### SOURCE MATERIAL

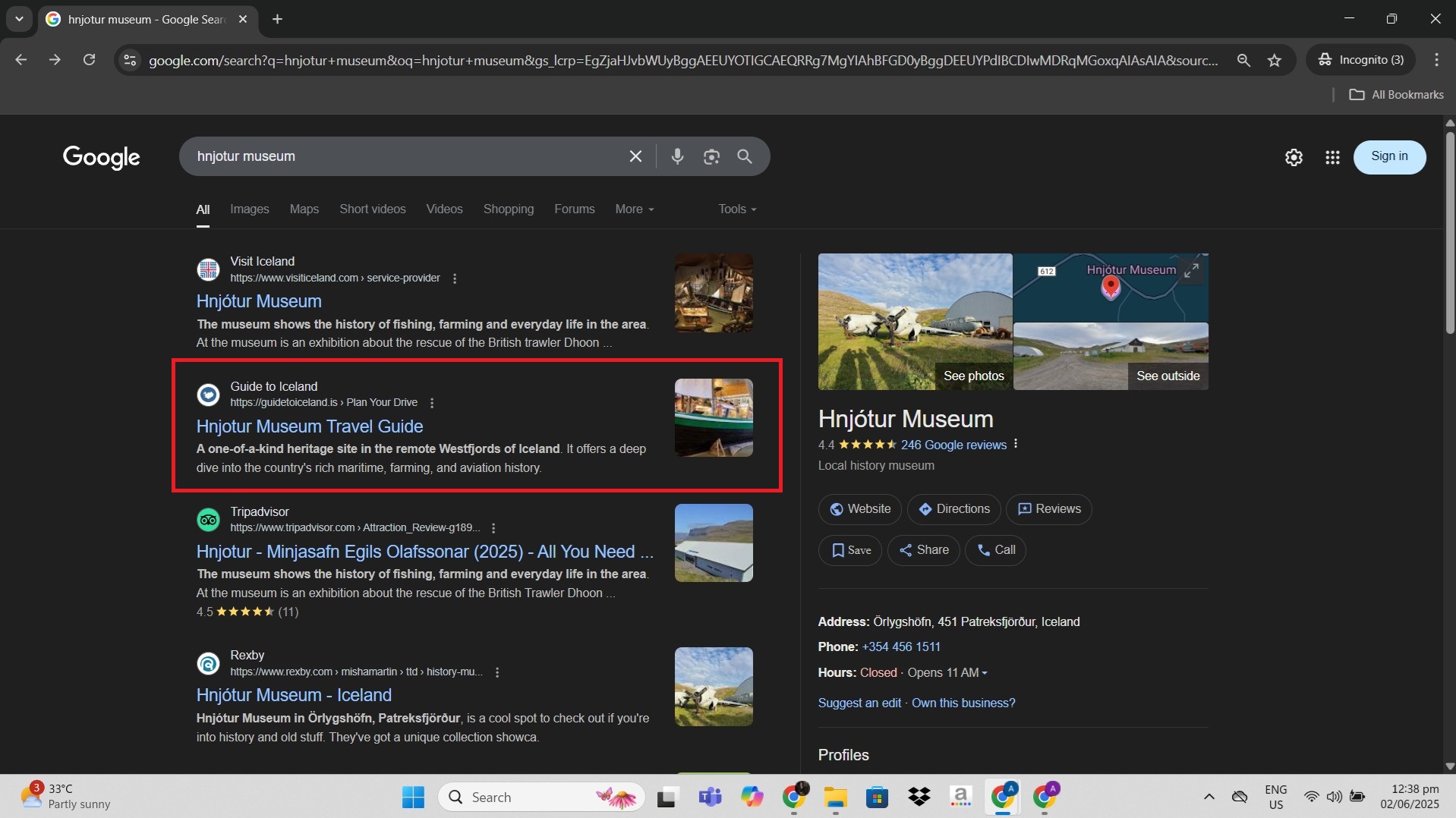The image size is (1456, 818).
Task: Click the Directions button
Action: 953,509

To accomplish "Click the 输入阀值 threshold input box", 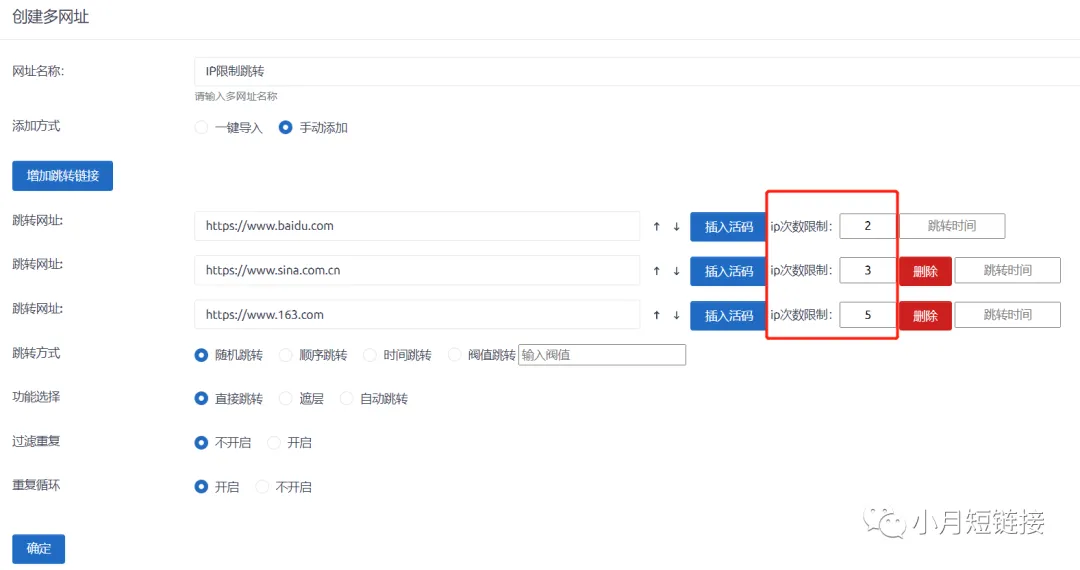I will (x=601, y=355).
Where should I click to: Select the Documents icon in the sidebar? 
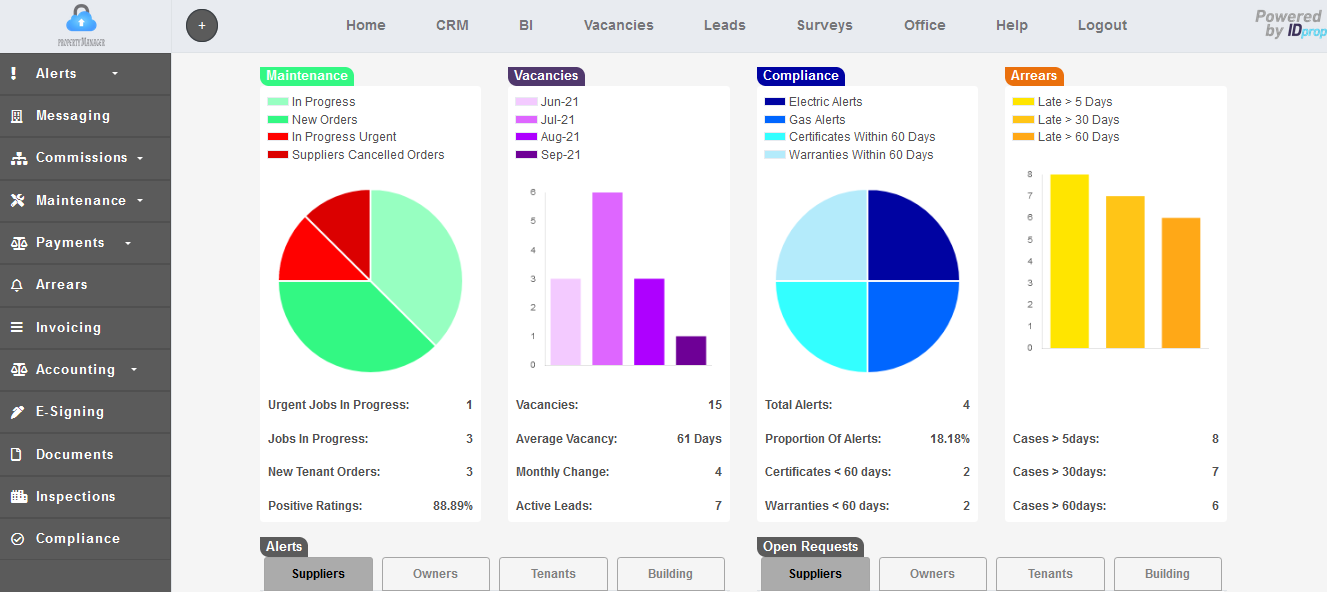click(16, 453)
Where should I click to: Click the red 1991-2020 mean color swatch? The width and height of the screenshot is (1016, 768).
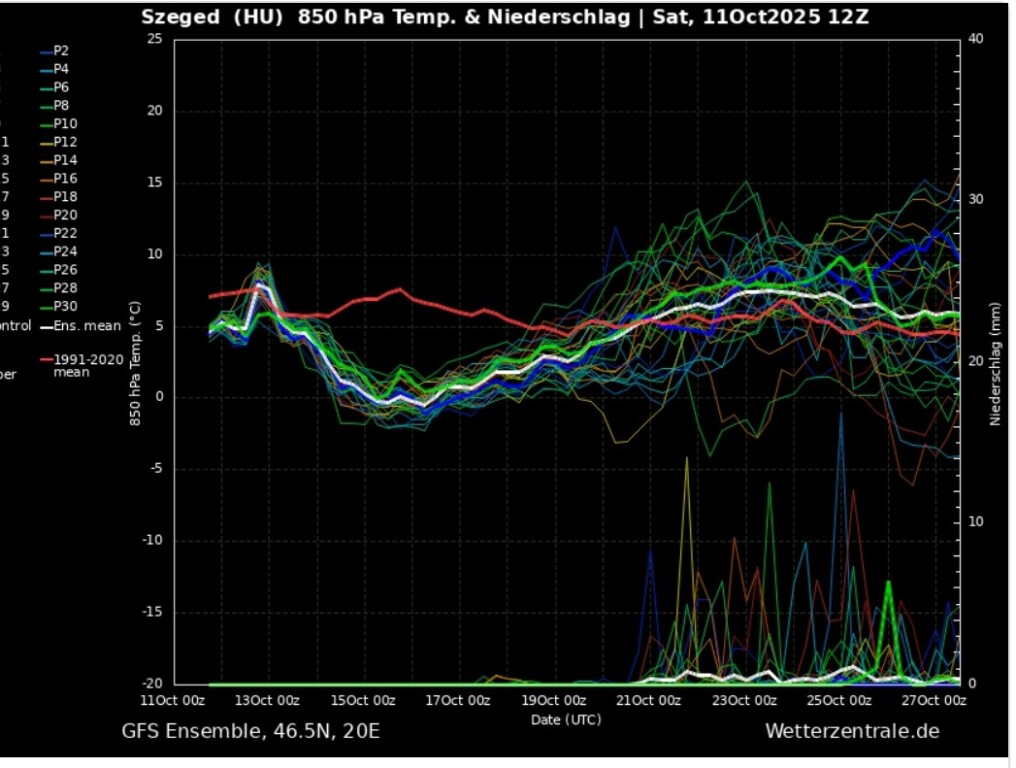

### WORK ORDER
Leaving all pictures aside, print exactly the lines from the one that contains "Where should I click to: Select" through the last line of the data above, inclusive.

### YOUR SOLUTION
Where should I click to: Select the Documents icon in the sidebar? 
click(16, 453)
Where should I click to: Click the red 1991-2020 mean color swatch? The width and height of the screenshot is (1016, 768).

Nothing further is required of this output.